Entries taken from a collection »
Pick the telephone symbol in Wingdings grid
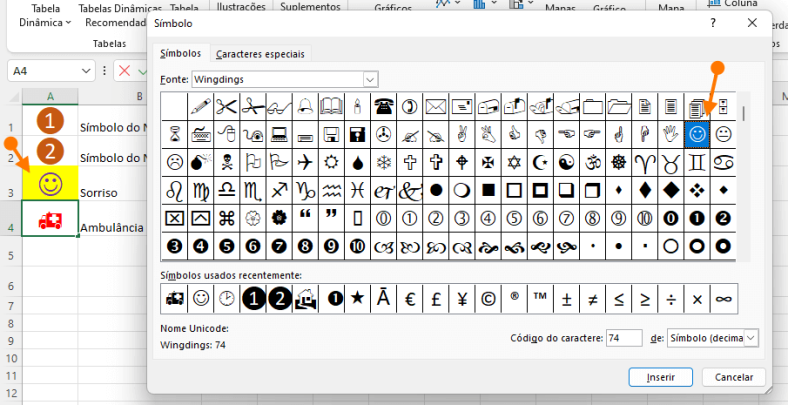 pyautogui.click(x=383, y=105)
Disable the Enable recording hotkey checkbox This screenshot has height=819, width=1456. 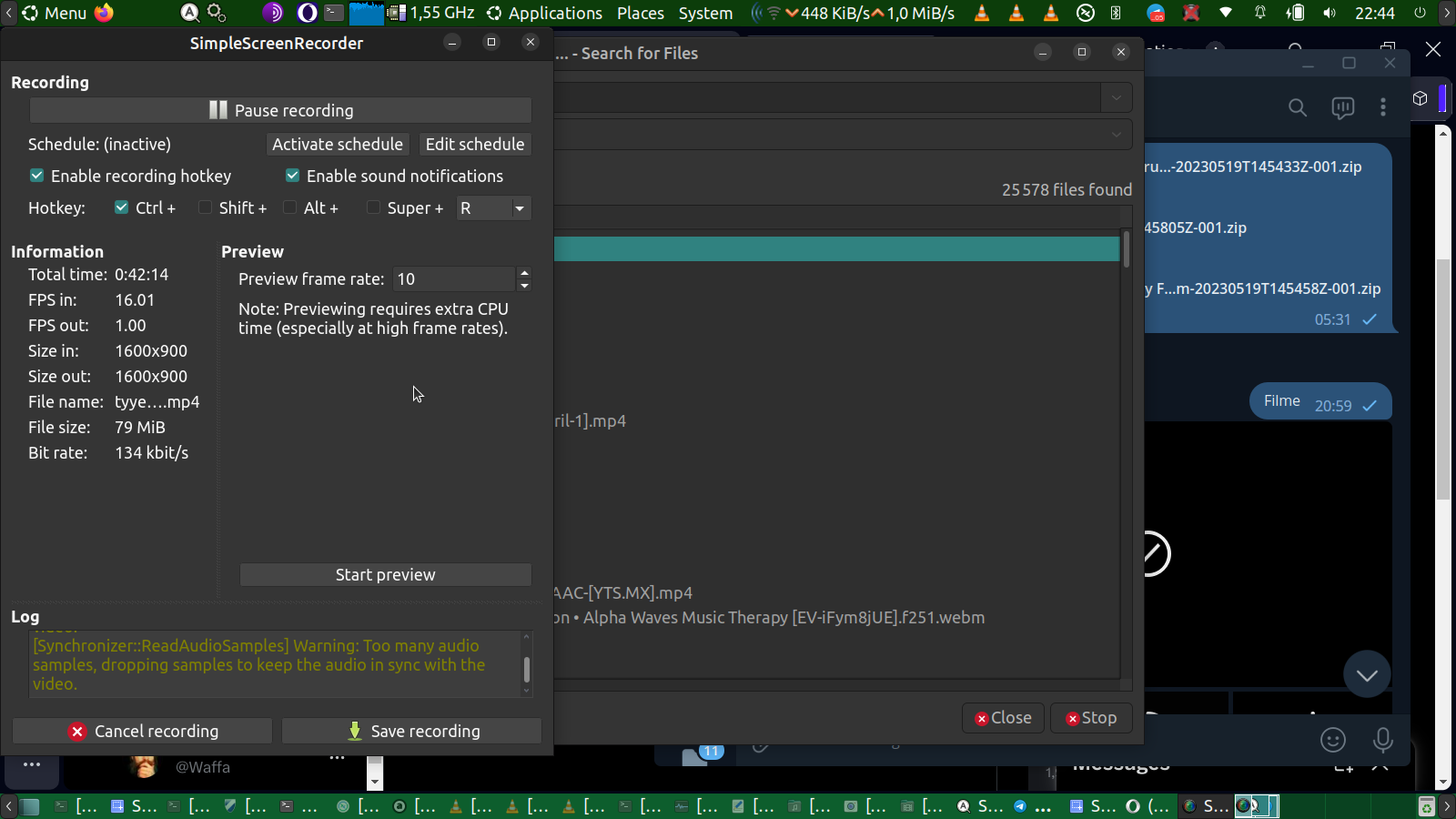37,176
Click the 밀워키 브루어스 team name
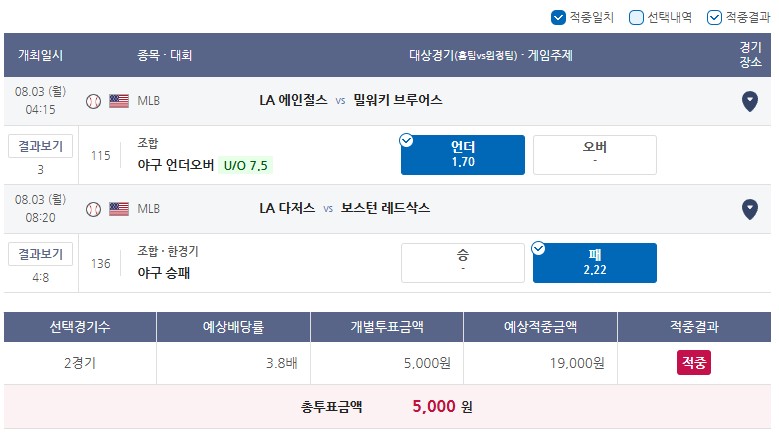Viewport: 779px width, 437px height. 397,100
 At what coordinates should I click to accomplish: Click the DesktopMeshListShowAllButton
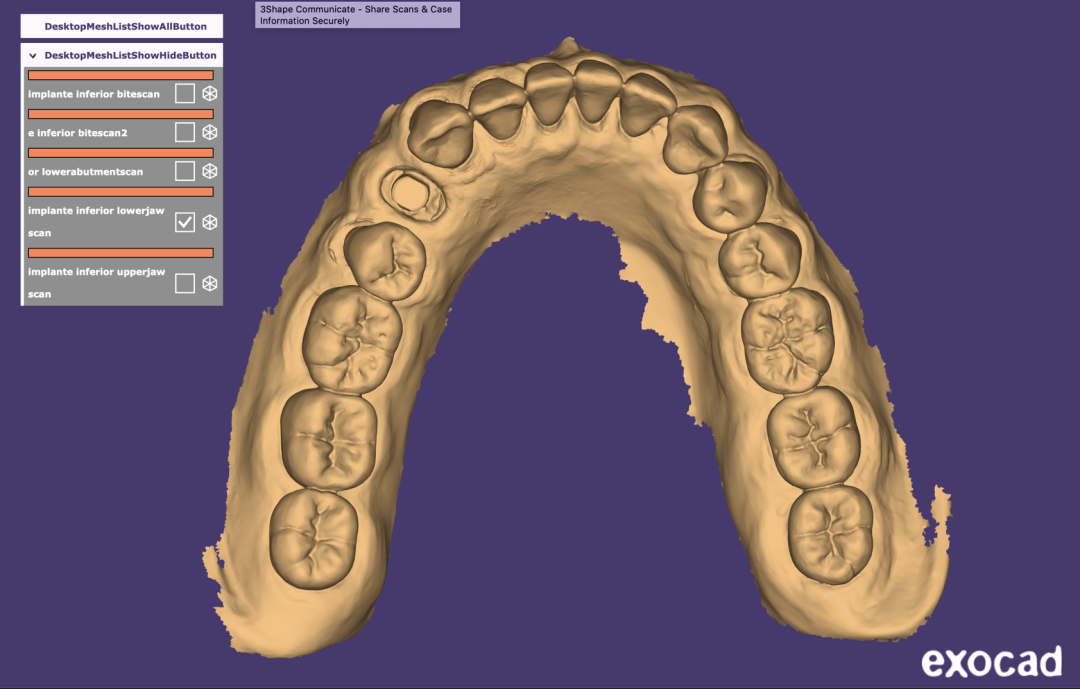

What you have to do »
Within the entries above, the lines from the one with "Click the 밀워키 브루어스 team name" through the final line are to be printed exactly, with the pictures removed.

Answer area »
Click the 밀워키 브루어스 team name
Viewport: 779px width, 437px height. 397,100
 At what coordinates should I click to accomplish: Click the DesktopMeshListShowAllButton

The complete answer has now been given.